• **TASK DESCRIPTION**: Rewrite everything from the line containing "Where should I" down to the end of the records as a Markdown table with the columns Row and Text, one line per row, skipping blank lines and leaving out the pictures.

━━ INPUT ROWS

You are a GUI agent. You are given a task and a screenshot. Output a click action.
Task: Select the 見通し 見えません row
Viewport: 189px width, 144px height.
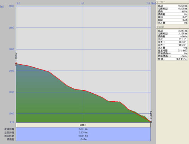(172, 59)
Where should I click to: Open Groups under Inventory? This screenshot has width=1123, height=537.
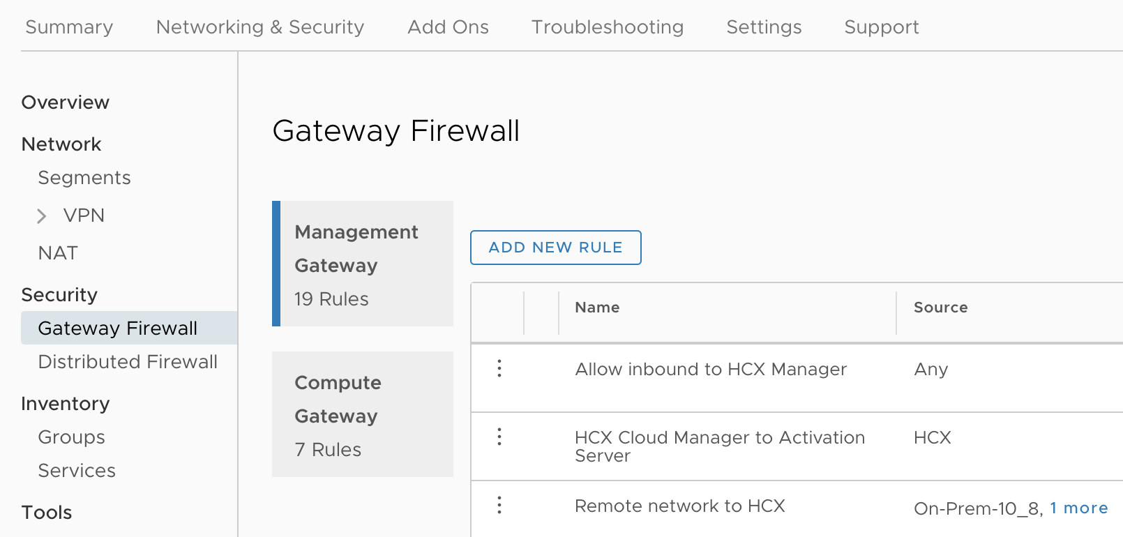[x=71, y=437]
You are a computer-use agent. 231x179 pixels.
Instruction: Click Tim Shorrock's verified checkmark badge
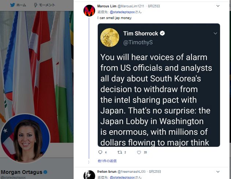pyautogui.click(x=162, y=33)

━━━━

• **COMPLETED TASK**:
| Row | Text |
|---|---|
| 1 | Where should I click to: Open Groups under Inventory? This screenshot has width=1123, height=537. |
| 2 | [x=71, y=437] |
| 3 | You are a computer-use agent. 231x179 pixels. |
| 4 | Instruction: Click Tim Shorrock's verified checkmark badge |
| 5 | pyautogui.click(x=162, y=33) |